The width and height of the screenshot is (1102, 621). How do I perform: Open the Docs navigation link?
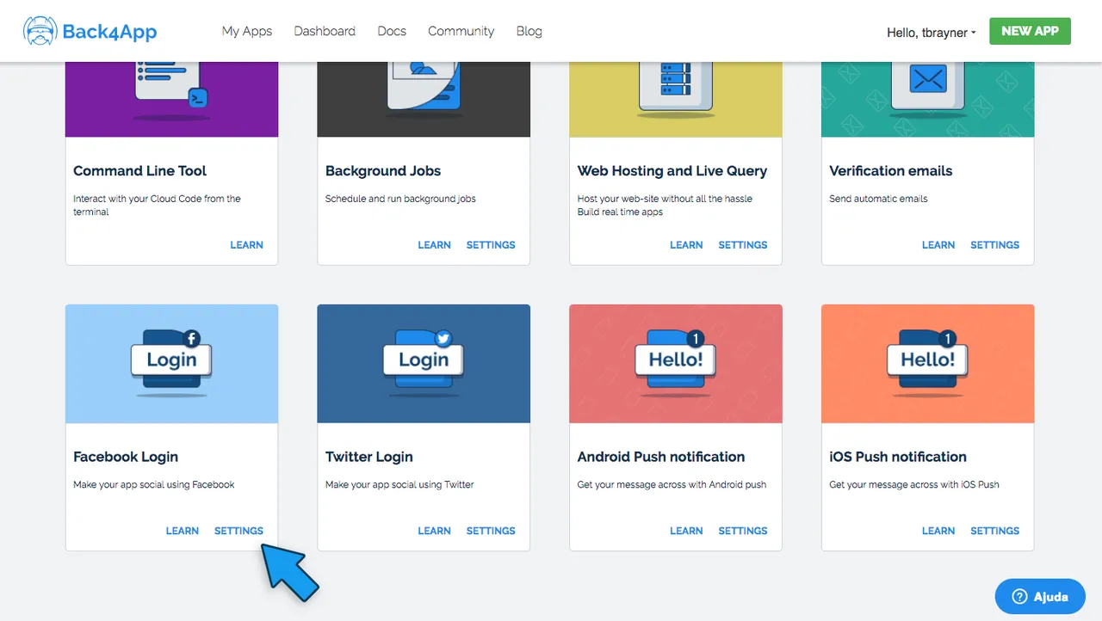392,31
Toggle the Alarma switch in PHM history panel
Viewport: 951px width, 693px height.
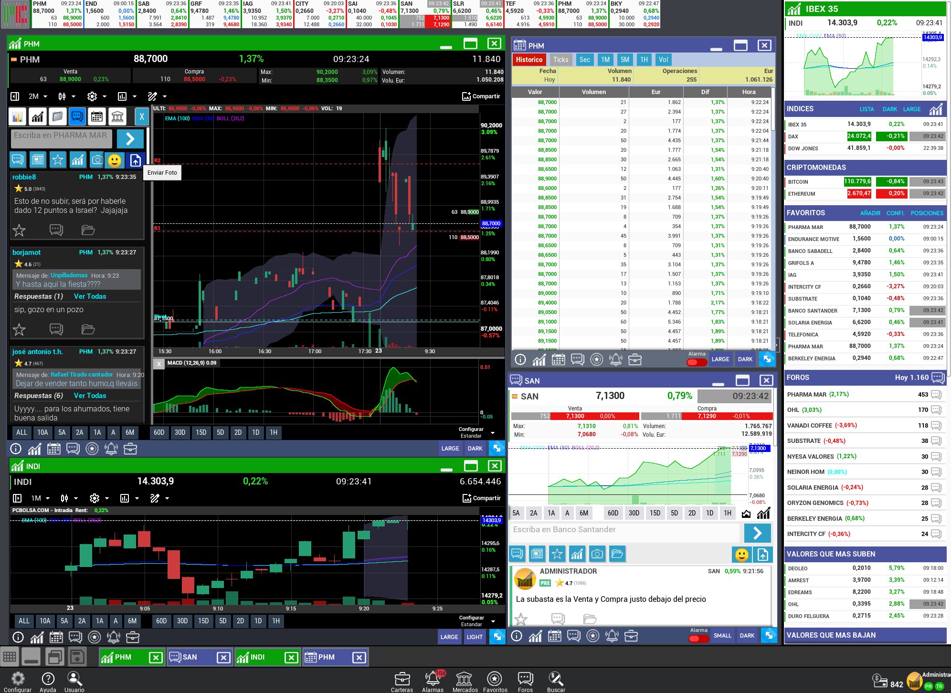coord(697,362)
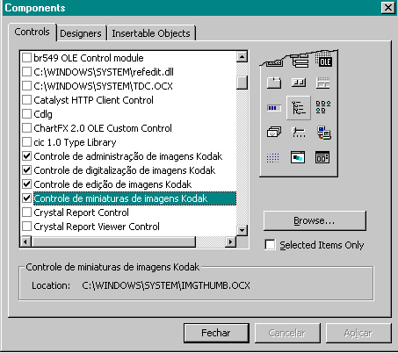This screenshot has width=398, height=353.
Task: Click the window with cyan squares icon
Action: (x=298, y=157)
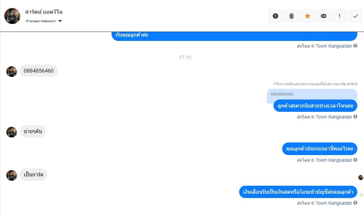Toggle the orange star follow-up icon

click(307, 16)
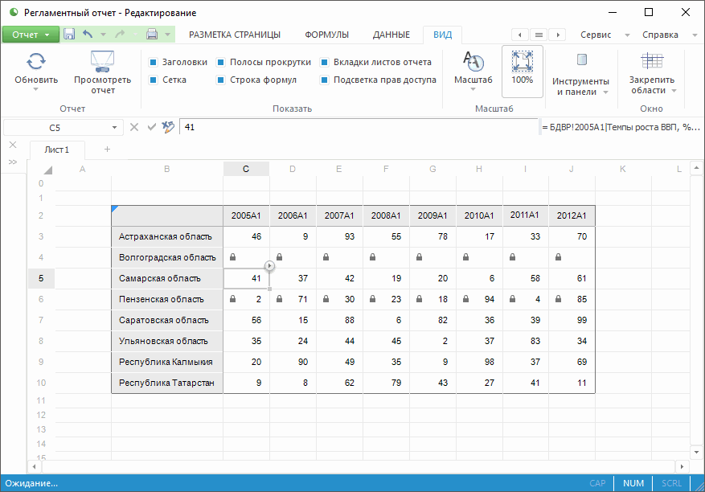Click Закрепить области freeze panes icon
705x492 pixels.
(651, 62)
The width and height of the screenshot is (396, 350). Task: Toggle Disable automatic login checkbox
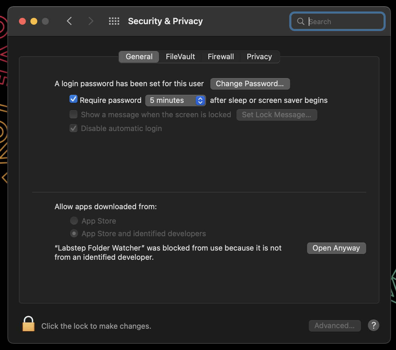click(73, 128)

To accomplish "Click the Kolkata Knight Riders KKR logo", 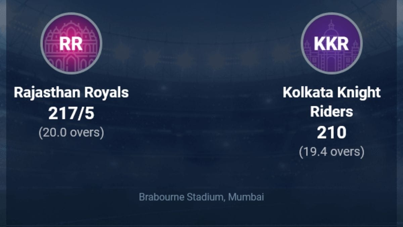I will (331, 43).
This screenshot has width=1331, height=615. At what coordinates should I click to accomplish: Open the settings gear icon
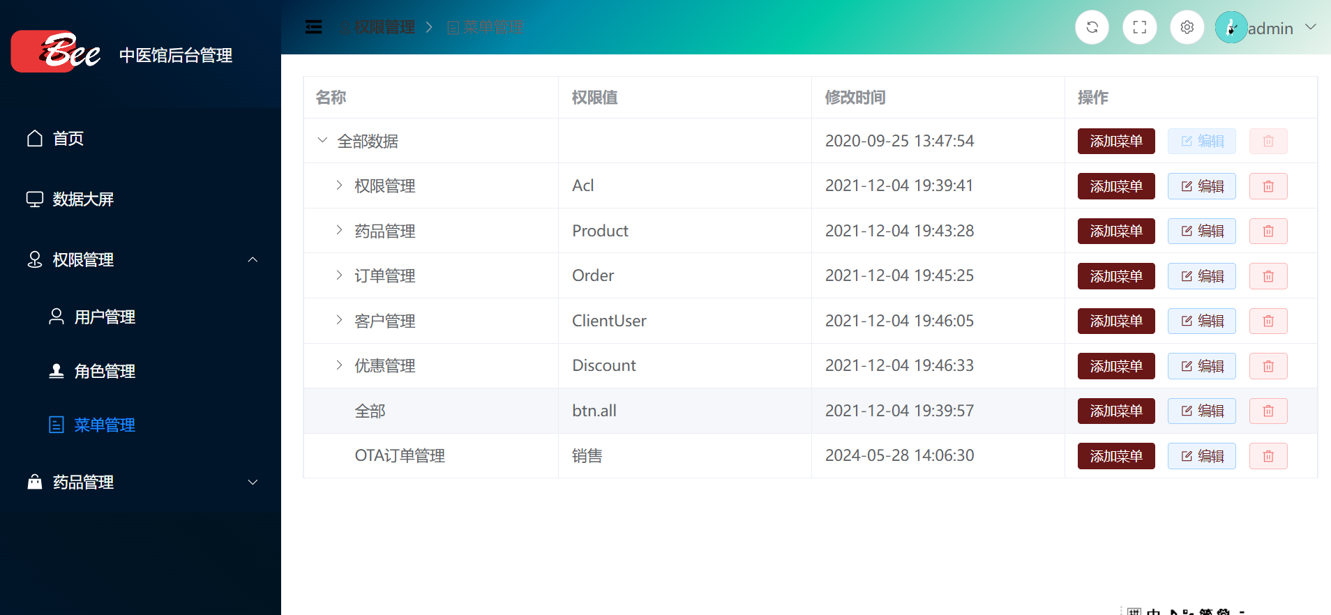(1187, 27)
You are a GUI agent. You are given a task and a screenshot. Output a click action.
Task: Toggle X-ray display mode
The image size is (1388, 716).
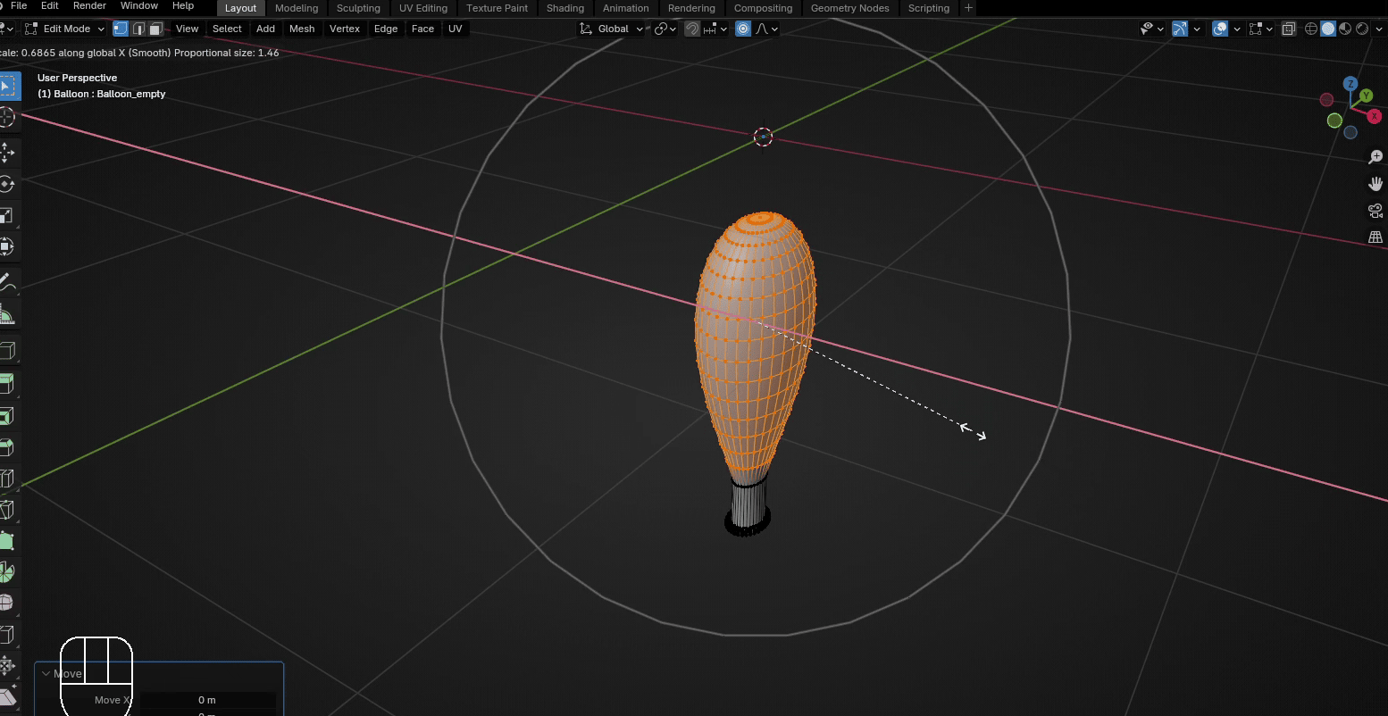click(x=1288, y=29)
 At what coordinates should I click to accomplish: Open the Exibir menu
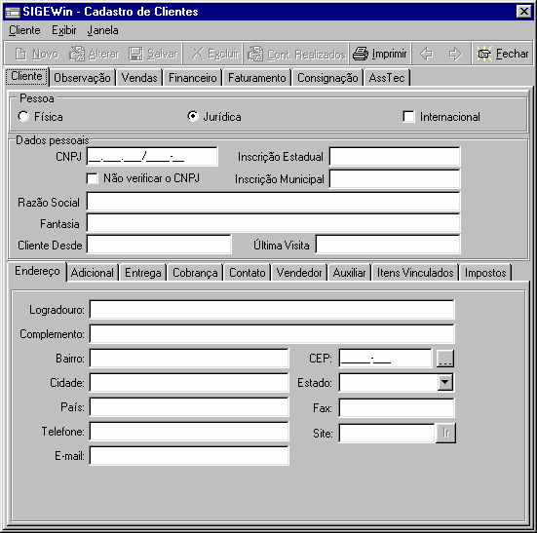64,30
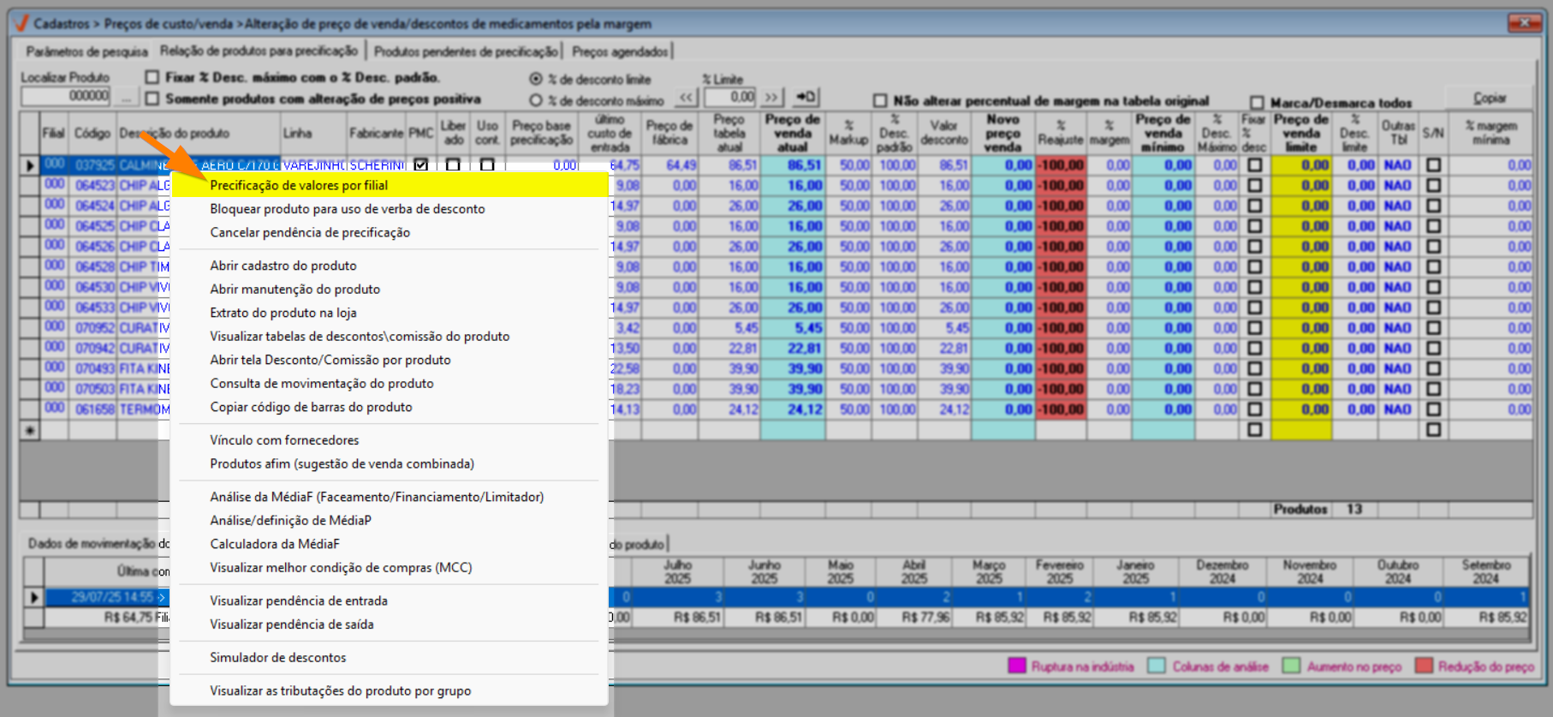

━━━━━━━━

• [Assignment]:
Repeat nothing but the lines from the one containing "You are a GUI" through the end of the entries, exactly, and skip the pictures.

• [Output below]:
You are a GUI agent. You are given a task and a screenshot. Output a click action.
Task: Toggle X-ray display mode
The image size is (1388, 716).
click(x=1288, y=29)
 At what coordinates should I click to accomplish: Open the Exibir menu
64,30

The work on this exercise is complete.